The 419 scam comes in many shapes and sizes. It sometimes arrives as an appeal to rich Westerners to come to the aid of an impoverished African child. Letters, faxes and emails beseeching Americans in particular for funds to erect a new church or bolster a congregation are frequent – in these cases, the motivation of the victims is well intentioned and charitable. Another lucrative prey of the 419 scammers are the lovelorn, in particular middle-aged widows and divorcees who develop virtual relationships with West African toy boys, who slowly leech them of their savings as an advance on sexual dalliance that never comes to pass.
419s are now being dispatched from China in both Chinese and English. This complements a second Chinese hacking speciality, which is the theft of items from MMORPG, an awkward acronym for the awkwardly named Massively Multiple Online Role-Playing Games, such as World of Warcraft, or the ‘real life’ games, Second Life or Habbo Hotel.
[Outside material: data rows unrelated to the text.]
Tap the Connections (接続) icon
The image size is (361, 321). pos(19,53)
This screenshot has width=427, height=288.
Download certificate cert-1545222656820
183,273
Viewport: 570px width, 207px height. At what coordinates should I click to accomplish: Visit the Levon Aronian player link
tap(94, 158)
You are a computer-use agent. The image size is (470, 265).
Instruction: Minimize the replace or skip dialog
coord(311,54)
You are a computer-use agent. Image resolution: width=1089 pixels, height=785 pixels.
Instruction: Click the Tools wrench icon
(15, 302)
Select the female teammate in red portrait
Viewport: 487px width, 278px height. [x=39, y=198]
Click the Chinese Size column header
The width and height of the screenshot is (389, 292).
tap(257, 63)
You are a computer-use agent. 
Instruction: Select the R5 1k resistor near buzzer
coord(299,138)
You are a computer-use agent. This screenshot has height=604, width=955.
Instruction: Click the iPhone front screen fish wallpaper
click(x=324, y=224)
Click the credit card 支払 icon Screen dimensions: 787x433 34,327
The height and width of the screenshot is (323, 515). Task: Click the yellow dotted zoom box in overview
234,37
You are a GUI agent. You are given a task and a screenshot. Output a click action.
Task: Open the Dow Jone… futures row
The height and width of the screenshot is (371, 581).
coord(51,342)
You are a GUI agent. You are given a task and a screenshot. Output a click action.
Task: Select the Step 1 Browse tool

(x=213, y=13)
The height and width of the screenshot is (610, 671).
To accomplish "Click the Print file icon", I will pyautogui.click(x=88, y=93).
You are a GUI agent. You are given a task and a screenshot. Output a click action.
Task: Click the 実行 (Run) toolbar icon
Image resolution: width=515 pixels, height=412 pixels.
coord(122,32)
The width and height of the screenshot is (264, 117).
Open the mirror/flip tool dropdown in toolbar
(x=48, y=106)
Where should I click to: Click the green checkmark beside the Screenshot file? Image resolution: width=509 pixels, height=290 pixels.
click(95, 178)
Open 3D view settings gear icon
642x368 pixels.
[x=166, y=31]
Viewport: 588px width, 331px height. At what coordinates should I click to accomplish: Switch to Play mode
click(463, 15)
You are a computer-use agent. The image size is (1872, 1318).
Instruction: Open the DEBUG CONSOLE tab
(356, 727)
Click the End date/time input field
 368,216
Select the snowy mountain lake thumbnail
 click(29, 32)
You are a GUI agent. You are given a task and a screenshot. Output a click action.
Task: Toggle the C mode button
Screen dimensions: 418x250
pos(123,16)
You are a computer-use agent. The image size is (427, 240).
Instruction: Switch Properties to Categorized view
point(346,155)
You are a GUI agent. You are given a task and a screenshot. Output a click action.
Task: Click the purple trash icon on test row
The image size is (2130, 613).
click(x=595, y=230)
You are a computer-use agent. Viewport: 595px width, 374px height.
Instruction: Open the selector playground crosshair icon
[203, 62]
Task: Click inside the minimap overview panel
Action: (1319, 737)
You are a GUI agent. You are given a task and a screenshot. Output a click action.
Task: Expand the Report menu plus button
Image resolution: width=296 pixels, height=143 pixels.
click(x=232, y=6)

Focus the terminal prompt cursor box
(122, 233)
These all have digital currencies that can be exchanged for genuine money. This in turn invests value in the virtual goods and services, which players can purchase to add to the pleasure of their gaming experience. Although they are not alone, Chinese hackers have learned to ‘steal’ these digital items or monies, which they can convert to actual real-world cash. China’s monumental computing potential remains largely untapped at the moment, yet it is already regarded in most sectors relating to computer security in civilian and military life as second in the global pecking order after the United States. As China begins to realise that potential, the nature of the Internet will change.